BEGIN Data supplied
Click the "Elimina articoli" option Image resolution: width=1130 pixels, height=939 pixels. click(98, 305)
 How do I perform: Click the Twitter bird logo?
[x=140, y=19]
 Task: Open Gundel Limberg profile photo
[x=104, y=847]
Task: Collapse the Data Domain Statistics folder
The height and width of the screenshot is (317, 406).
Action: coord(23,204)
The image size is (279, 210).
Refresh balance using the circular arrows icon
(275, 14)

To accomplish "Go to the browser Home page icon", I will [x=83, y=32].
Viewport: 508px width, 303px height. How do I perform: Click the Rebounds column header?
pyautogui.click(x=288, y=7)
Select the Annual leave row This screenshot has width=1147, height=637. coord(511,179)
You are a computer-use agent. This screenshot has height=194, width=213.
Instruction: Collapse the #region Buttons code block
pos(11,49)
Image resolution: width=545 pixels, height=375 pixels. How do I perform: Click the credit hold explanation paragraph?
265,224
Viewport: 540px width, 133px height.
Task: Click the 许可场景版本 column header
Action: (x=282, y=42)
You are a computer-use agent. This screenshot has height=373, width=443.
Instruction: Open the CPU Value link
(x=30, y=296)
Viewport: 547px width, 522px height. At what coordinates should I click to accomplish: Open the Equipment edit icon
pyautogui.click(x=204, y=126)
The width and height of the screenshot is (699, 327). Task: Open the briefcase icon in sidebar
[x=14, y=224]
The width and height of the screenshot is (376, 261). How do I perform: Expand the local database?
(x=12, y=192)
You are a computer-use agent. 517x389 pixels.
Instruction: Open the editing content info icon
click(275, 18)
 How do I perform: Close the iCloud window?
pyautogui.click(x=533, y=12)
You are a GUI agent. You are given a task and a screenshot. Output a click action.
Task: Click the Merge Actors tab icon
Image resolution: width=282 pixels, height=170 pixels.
END Data supplied
Exercise instructions:
Return, exactly and without additions, the lines that run from the one containing "You are a GUI" to the end of the material above.

Answer for this exercise:
You are a GUI agent. You are given a task and a screenshot. Output a click action.
Task: Click the Merge Actors tab icon
Image resolution: width=282 pixels, height=170 pixels.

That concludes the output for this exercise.